Nobody else really cared that it was on The View because we all knew that the second an actual comics website watched and heard the news, the story would be out of the confines of The View and propagate on Twitter. It was just a stupid move to have it announced there. As someone pointed out to me, they are owned by the same parent company so it was likely a freebie. Can’t argue with that.

However Dan Abrams, one of the ABC consultants and contributors, owns The Mary Sue website which quickly covered the story as it broke; the site which is still claiming to be feminist and geek girl focused despite recent changes merging with Geekosystem. Marvel could’ve worked something out. Or they could’ve gone on Good Morning, America where there’s a bonafide “pop news” segment usually hosted by Lara Spencer.

1a. Can’t call it “feminism.”

In the official Marvel press release, they carefully managed to avoid dropping a single “F-bomb” – ya know, FEMINISM. They’re taking a male character and giving his role to an unknown female character and making the announcement on an all female show but fail to acknowledge it being a feminist maneuver. Why, Marvel? Marvel is the house that has stable and laudable feminist characters like Black Widow, Storm, Captain Marvel and Ms. Marvel. Marvel was clearly trying to pretend this was a feminist announcement.

2. “Thor” is not a mantle. Thor is a name. Names matter.

Thor is the name of the male character, son of Odin. Thor did not take on the name Thor the way Tony Stark took on the name Iron Man. Thor is not a title that gets passed from person to person. Just because you can possess the power of Thor, that doesn’t make you Thor.


People argued this. “But Thor was a frog! Captain America was a werewolf! It’s speculative fiction!” You really don’t need to defend one terrible choice with another. Saying Thor was a frog as a way to back up the decision to make a random new female character Thor is hardly a leg to stand on.

If you don’t think a woman taking on a man’s name because she suddenly in possession of an accessory, then you really need to talk to more women about identity. Women who give their identities up when they get married and then struggle to get them back when they are divorced. A name matters. Calling her Thor because you can’t come up with some other plausible name for someone holding Mjölnir is old fashioned, weak, uncreative, and insulting.

I’m sure they’ve got the new inscription worked out already so it no longer reads, “He who is worthy…” but I doubt they’ll do as well in pulling it off like Tolkien did with Eowyn taking down the Witch King since “no man” could defeat him.

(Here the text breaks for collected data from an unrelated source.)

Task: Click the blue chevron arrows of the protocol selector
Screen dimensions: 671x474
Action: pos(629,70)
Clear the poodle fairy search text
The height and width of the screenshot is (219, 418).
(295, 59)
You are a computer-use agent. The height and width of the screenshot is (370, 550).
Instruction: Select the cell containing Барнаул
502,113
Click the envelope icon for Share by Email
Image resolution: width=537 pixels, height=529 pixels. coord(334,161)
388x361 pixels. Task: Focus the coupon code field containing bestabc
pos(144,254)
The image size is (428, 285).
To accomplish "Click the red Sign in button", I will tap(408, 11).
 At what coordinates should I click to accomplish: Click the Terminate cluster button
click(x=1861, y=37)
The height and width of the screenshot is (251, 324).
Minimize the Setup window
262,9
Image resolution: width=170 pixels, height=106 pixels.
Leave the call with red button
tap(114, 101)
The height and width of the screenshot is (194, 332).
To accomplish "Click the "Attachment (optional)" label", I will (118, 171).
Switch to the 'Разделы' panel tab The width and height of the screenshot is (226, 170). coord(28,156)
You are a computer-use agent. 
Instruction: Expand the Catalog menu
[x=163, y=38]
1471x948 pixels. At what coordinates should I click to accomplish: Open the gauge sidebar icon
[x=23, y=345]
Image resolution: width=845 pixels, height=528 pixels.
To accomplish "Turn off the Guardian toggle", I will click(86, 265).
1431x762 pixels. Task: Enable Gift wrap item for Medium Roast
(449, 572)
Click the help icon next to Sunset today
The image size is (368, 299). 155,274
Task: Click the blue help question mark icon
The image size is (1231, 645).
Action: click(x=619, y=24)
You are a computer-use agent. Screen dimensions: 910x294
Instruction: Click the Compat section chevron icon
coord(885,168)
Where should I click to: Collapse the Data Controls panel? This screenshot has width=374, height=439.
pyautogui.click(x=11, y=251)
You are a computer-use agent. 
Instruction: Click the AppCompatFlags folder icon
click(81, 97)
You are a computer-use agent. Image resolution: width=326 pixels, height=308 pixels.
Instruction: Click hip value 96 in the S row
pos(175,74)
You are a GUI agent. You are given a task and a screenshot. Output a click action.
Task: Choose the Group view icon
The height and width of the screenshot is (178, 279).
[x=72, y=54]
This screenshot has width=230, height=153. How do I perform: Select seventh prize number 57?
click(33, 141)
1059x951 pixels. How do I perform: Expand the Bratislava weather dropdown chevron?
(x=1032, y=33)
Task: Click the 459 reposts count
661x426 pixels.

We can be grateful they didn’t go with “Lady Thor” or “She-Thor” this time around, I guess, but they lost me on belittling her enough to not give her a name of her own. They already have Thor Girl and fans seem to like her.

There might be a financial explanation for this. (More on this in #3.)

3. Opportunities

3a. Characters:

I’ve seen a ton of commentary about how Angela was the speculative choice of fans to wield Mjölnir. There’s also Valkyrie and the aforementioned Thor Girl. And what about poor Sif. The fans love Sif. Step aside, ladies, clearly none of you are worthy.



3b. Creators:

A different kind of opportunity is the one for the creative team, Jason Aaron and Russell Dauterman. It’s a great opportunity for them because there’s probably a clause somewhere that they get to have their names on future books and movies with that delightful clause “based on a character created by…” and maybe even royalties. Or maybe it leans in Marvel’s favor. By using the name “Thor” rather than giving her a unique identity, it’s possible that Marvel’s ownership of the character is retained 100% without granting any equity to the creators of her.

There was something recently that addressed this in an article about properties by Janelle Asselin. She was able to specifically address DC Comics and their character ownerships since that’s where her background lies. I have no idea if the Marvel contracts have similar standards of ownership to DC. However, Asselin’s discussion of creator Alan Brennert and the character of Barbara Kean Gordon, the eventual wife of Gotham’s Commission Gordon from the Batman universe, is the sort of research that makes me pause and wonder what kind of stipulations Marvel has granted.

It’s entirely plausible that the creators are planning for their future in case new femme Thor ends up becoming a mainstream success like Cable or Deadpool.

4. The lazy plot.

We might not know much yet but they did give us a concept from 30,000 feet up. People swear by Aaron’s writing. You have my attention there because I’m not familiar with his work. I only know his name and glowing reputation. What we do have the right to form opinions on is what we know so far from the announcement: Thor makes mistakes. He is deemed “unworthy” to possess Mjölnir (as described by the inscription on it). Thor has saved a new female character. The new female character takes Mjölnir and becomes known as Thor.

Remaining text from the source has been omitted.